Last year, the brand teamed up with Ardagh to create the Absolut Unique limited edition range, using coatings rather than in-glass decoration to distinguish packs.
‘Continuing that journey’
“It was a step into new territory, in particular for our decoration facility in Sweden, and Originality is continuing that journey,” said head of marketing for Ardagh’s European glass business Sharon Crayton.
These projects have been particularly novel and exciting, she added, because most packaging production is focused on the principles of standardisation and repeatability, whereas these concepts totally challenged those conventions.
Decoration and production systems were optimised to give the desired randomisation, and complex algorithms were utilised to ensure maximum variability.

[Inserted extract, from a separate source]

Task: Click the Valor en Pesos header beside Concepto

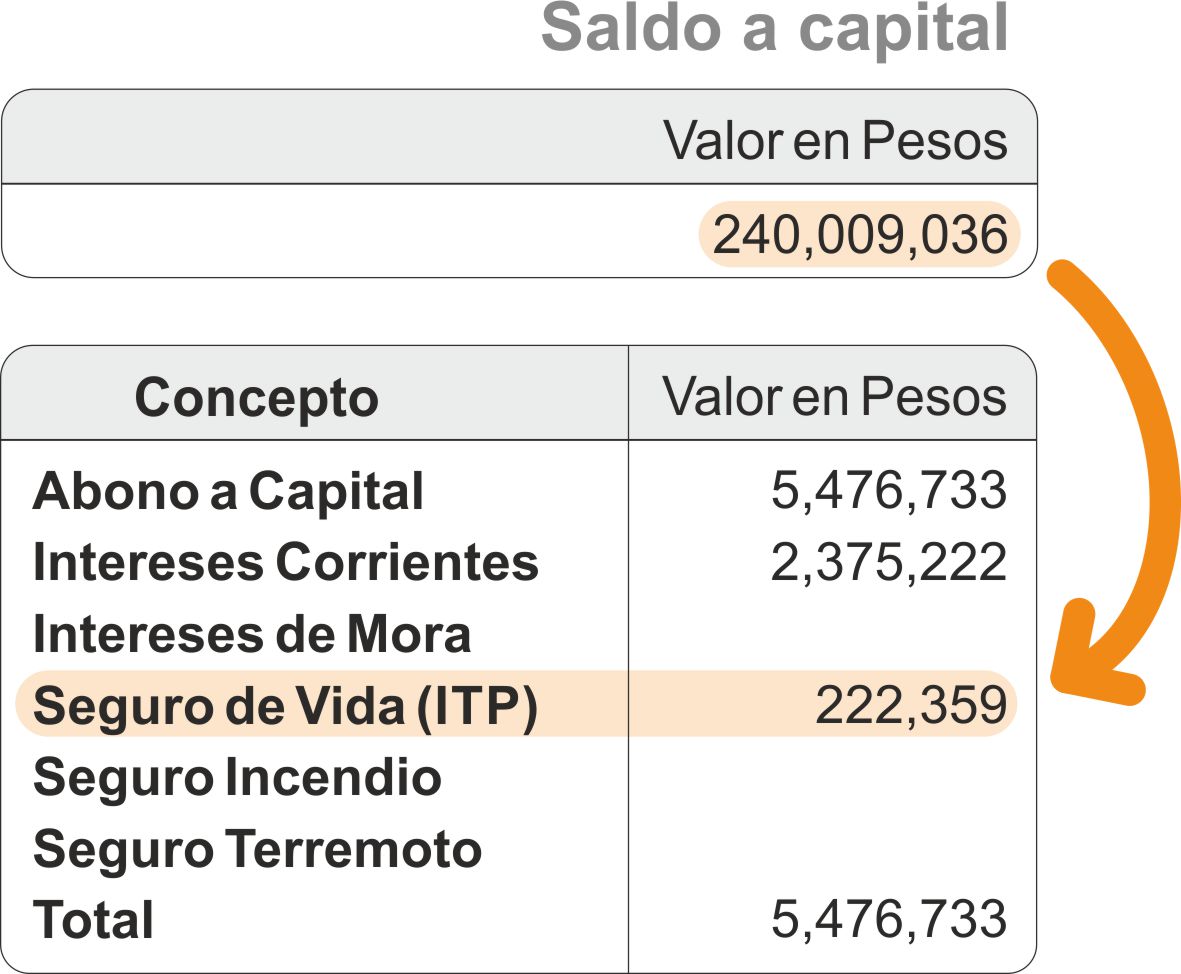Action: (x=835, y=397)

Chief executive of European glass at Ardagh Johan Gorter said: “The [Originality] concept takes unique bottle design to the next level, where the decoration is achieved within the glass container, rather than being added to the outer surface after production.”
Could comparable effects be achieved in the UK? “While Limmared has extensive decoration capabilities, our Barnsley plant in the UK offers broadly similar options,” Crayton explained.
The two projects are said to have generated interest among other brand owners. “At industry events, people will often ask how the packs were created,” she reported.
“It could be cutting a template for the future. But while it makes sense for a premium brand, would it work for others?” she asked. “How many brands would have the ambition, and the confidence, to see through something like this? But also, how can we deliver uniqueness in different ways, relevant to other categories?”
No doubt, Ardagh could have added ‘cost’ to the list of potential barriers here.
Absolut is understood to have intellectual property protection over the streaked bottle effect. But Crayton said: “In principle, the option of creating unique designs is there for everyone.”